Отъехали новгородцы — и снова водворилась во Владимире благостная тишина.
Падали снега, заметали санные пути озорные ветры.
Скоро про Мирошкино посольство и думать все позабыли.
Сидя на низенькой скамеечке у ног Досифеи, Пелагея вязала носок и говорила елейным голосом:
— Праведна ты, матушка. Про то все вокруг сказывают. Была я давеча в городе, слушала, как про тебя в народе толкуют. Хорошим людям роток не заткнешь, а правда всё едино наружу вылезет…
— Да что же там такое про меня говорят? — спрашивала, улыбаясь, игуменья.
— Ох уж и как сказать, не решаюся, — вздыхая, отвечала Пелагея. — Добра, мол, и доверчива. Молитвами себя иссушает, за черниц вступается, в обиду не дает, а про то не ведает, что пользуются ее кротким нравом, что иные из монахинь, отправляясь в мир, за спиною ее творят непотребное…
Сказала — и замерла, глазами стриганула по лицу игуменьи, но тут же снова уткнулась в вязание. Быстро замелькали в ее руке спицы.
— Что-то мне невдомек, Пелагея, — сказала игуменья с досадой и нетерпением. — Яснее выразись, да покороче. О ком речь твоя?..
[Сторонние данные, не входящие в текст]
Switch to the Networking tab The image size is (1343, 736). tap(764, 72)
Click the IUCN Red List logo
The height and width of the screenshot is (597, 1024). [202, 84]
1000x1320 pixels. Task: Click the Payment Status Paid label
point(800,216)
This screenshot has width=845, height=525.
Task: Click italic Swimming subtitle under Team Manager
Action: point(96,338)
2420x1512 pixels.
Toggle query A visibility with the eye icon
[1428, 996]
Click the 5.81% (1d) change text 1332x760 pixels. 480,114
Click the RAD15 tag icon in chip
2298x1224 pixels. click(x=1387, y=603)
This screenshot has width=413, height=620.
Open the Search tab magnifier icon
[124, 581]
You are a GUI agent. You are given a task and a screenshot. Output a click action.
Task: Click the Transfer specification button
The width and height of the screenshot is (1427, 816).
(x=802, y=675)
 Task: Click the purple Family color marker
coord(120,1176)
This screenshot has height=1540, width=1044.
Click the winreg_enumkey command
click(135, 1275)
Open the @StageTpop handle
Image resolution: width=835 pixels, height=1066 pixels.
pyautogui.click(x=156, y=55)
Пелагея вроде и смутилась.
— Языце, супостате, губитель мой, — пролепетала она, еще ниже склоняясь над вязаньем. — Забудь, о чем сказывала, матушка.
— Нет уж, постой, — возвысила голос игуменья, — веди, коли начала, до конца.
На добрую ниву упало, будто случайно роненное, зерно.
— Ослобони, матушка…
— Сказывай!
— Да мало ли что бабы говорят…
— Растопырила слово, что вилы, так не молчи, — донимала Пелагею игуменья. Всполошилась она, теперь не унять.
— Говорить беда, а молчать другая, — кротко промолвила Пелагея. — Про кого сказывать буду, тебе и невдомек.
— Уж не на Феодору ли возводишь хулу? — догадалась игуменья.
Тут и вовсе сделала вид, будто застеснялась, Пелагея. Уронила спицы, спрятала в руки зардевшееся лицо.
— Ой, что наделала-то я! — запричитала с раскаянием. — Како Феодоре погляжу в глаза?
— Врешь ты все, Пелагея, — с трудом проговорила игуменья. — Напраслину возводишь. Нет пропасти супротив завистливых глаз. Давно приметила я, что не по душе тебе Феодора.
— Слепа ты, матушка, по доброте своей, — пролепетала Пелагея. — Да будь что будет — все, как на исповеди, скажу. Лик у Феодоры ангельский, веришь ты ей — про то я знаю. Правду сказывает тебе в глаза, а о главном помалкивает. Ты ее допроси-ко с пристрастием, не слыхивала ли она чего про Веселицу?..
— Вроде знакомо мне имя сие…
— Как же, как же, — заторопилась Пелагея. — Не раз, поди, слыхивала. Купчишка был во Владимире, да весь вышел. Нынче у Мисаила обитается…
— Не он ли избу жег у Одноока?
— Про то не ведаю. А будто бы так, на торгу болтают… Далеко ниточка-то вьется.
— Озадачила ты меня, Пелагея, — растерянно пробормотала игуменья.
— Феодору-то призови… А еще лучше — бабу нашу, вратаря-то, потряси.
— Ее-то трясти почто? — удивилась Досифея.